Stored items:

┏━━

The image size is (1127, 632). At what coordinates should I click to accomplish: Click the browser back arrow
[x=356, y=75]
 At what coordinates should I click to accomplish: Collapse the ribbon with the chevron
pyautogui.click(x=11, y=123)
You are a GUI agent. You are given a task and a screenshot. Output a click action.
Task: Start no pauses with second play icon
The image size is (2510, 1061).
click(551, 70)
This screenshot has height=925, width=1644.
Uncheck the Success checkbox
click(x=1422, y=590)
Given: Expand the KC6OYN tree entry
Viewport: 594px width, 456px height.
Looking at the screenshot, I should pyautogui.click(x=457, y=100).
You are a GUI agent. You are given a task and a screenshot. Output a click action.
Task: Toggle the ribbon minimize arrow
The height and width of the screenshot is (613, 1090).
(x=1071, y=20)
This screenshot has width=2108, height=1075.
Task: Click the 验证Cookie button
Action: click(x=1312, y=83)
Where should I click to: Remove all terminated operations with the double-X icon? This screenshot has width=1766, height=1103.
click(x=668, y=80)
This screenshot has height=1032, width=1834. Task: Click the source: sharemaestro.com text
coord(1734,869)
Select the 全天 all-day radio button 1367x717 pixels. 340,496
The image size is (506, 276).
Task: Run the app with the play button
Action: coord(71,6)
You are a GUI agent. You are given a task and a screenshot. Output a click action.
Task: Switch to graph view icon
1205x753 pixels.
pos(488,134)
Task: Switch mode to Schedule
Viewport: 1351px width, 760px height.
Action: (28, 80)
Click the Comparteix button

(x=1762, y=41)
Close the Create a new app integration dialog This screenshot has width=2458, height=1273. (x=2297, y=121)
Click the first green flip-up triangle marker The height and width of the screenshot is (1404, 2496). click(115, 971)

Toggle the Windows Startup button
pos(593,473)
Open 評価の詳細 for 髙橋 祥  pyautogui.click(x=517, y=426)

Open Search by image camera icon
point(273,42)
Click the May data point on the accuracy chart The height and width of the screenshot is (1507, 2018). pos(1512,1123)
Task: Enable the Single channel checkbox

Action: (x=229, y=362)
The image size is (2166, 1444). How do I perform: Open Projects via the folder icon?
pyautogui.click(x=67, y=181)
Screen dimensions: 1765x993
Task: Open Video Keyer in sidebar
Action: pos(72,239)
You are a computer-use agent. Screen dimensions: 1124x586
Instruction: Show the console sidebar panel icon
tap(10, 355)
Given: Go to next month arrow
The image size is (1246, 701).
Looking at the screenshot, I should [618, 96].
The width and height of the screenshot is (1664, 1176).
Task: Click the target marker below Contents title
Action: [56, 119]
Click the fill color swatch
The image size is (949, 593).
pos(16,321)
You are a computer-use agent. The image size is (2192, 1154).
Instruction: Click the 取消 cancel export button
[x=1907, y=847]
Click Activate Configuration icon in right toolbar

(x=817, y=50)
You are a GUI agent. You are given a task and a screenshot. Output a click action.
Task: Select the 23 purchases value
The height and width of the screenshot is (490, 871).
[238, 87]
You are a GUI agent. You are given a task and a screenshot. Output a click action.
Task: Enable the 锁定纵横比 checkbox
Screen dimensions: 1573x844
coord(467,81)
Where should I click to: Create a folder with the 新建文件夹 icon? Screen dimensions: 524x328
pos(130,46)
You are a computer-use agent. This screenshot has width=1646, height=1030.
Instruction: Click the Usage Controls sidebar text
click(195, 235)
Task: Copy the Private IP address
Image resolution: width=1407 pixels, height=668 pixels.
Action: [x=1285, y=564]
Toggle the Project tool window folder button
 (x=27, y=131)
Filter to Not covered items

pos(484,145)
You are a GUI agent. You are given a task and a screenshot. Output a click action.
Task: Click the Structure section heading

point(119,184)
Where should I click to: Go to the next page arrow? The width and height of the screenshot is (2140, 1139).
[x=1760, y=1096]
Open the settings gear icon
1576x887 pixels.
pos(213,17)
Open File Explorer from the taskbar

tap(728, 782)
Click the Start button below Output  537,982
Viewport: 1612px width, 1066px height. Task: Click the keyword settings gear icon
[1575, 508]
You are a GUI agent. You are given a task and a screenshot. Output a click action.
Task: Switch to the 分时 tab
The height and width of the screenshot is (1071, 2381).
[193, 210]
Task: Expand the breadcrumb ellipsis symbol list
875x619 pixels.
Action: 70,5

┗━━

● **Try it**: Every line in the data that holds the string "computer" should be returned.

● **Solution**:
You are a computer-use agent. Screen dimensions: 1124x586
You are a computer-use agent. The image size is (2192, 1154).
You are a computer-use agent. This screenshot has width=1646, height=1030.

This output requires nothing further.